Omitting all pictures, copy word for word the lines from the line containing "Image resolution: width=1549" through the final line of the entries.
┌──
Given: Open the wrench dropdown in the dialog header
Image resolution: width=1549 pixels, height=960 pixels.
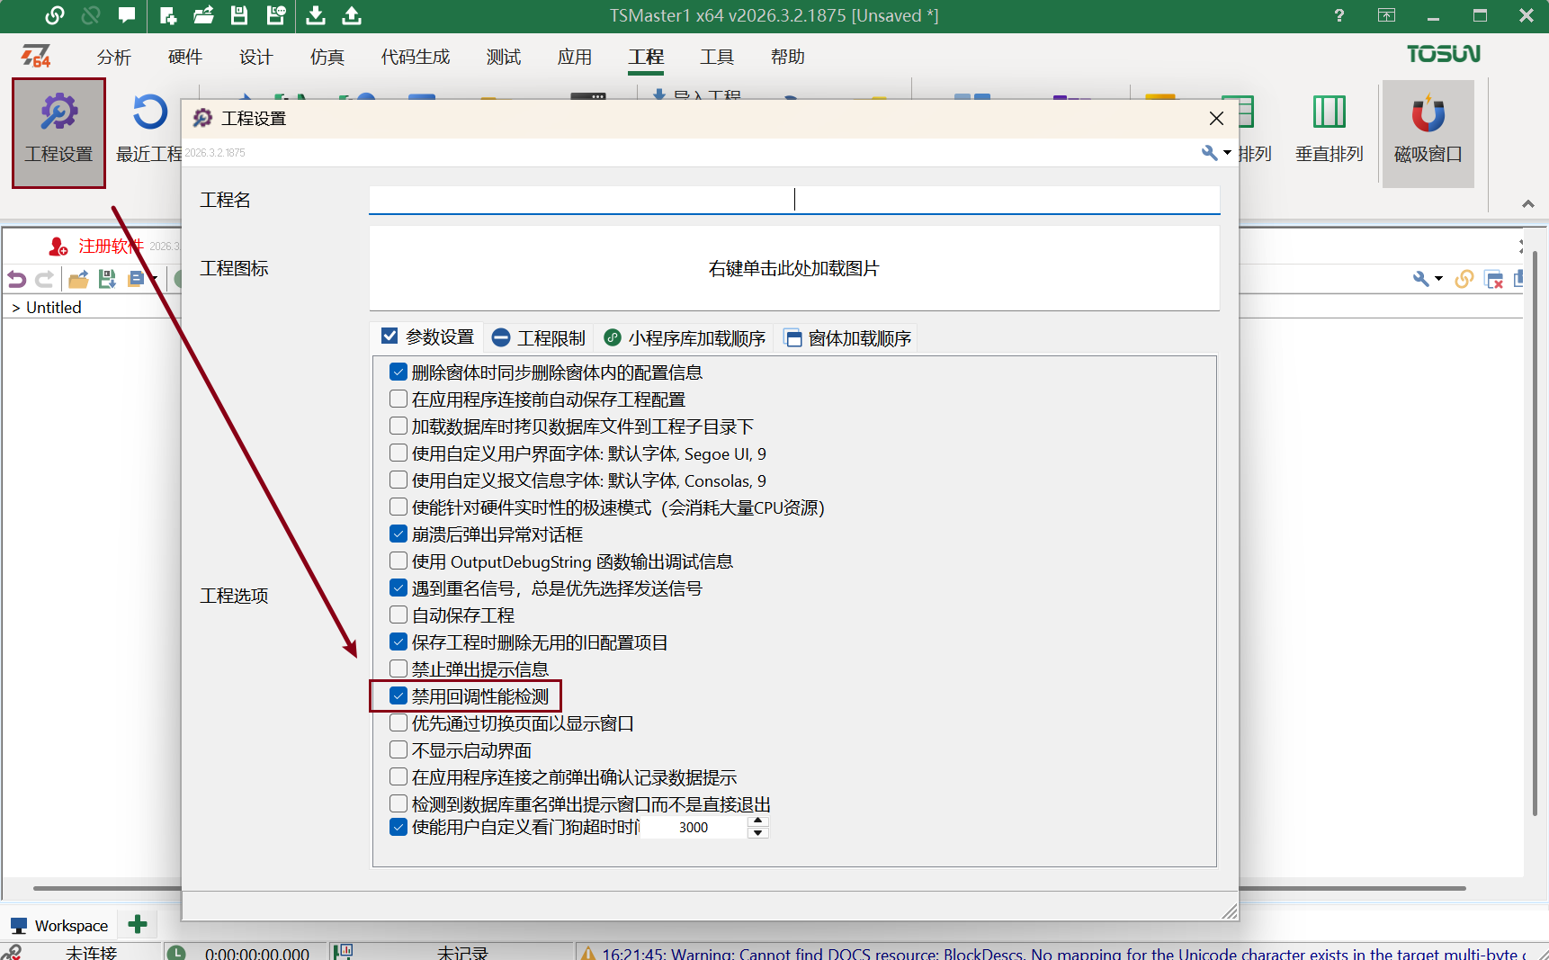Looking at the screenshot, I should [1214, 153].
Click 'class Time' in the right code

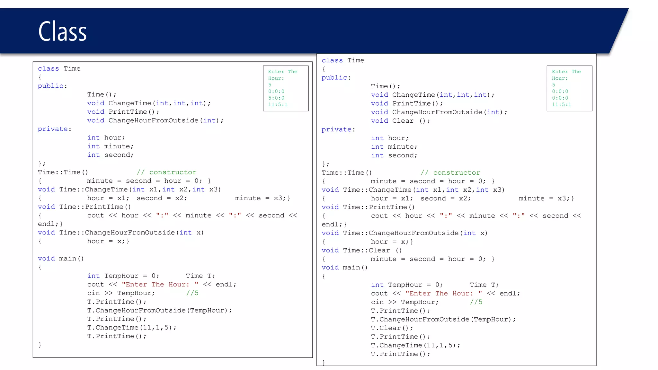[x=343, y=60]
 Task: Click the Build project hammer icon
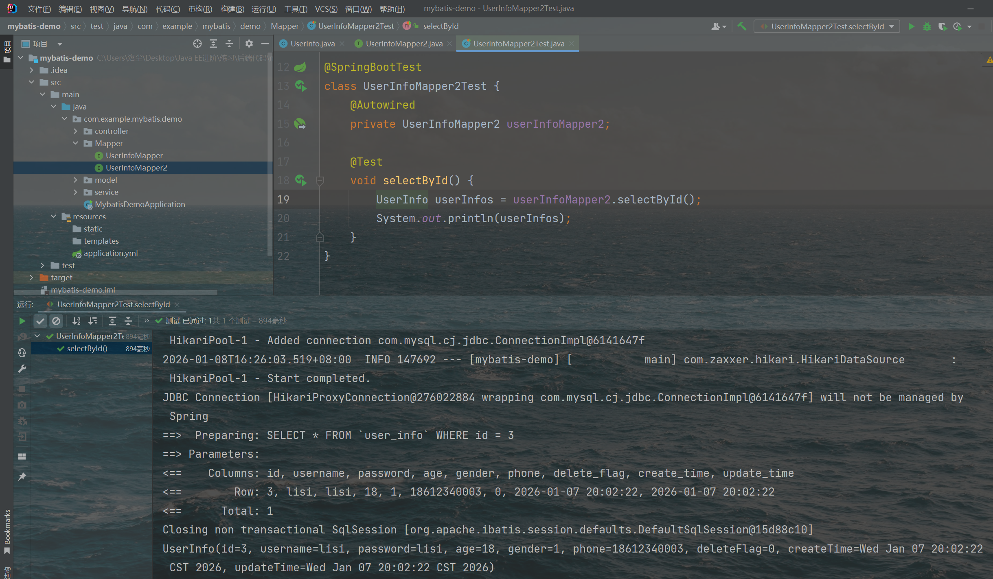(742, 26)
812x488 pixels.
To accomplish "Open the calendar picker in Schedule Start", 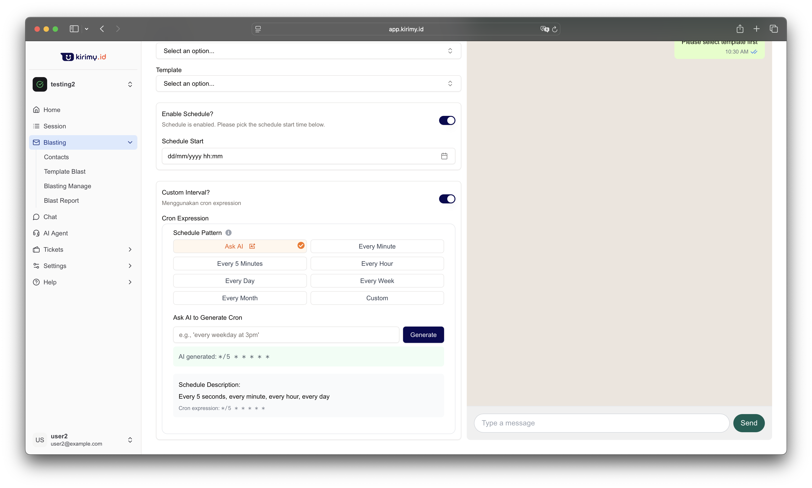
└──
## Finished exercise
Image resolution: width=1549 pixels, height=960 pixels.
Looking at the screenshot, I should [1214, 153].
Click 'class Time' in the right code

[x=343, y=60]
 Task: Click the Build project hammer icon
(742, 26)
812x488 pixels.
To accomplish "Open the calendar picker in Schedule Start", 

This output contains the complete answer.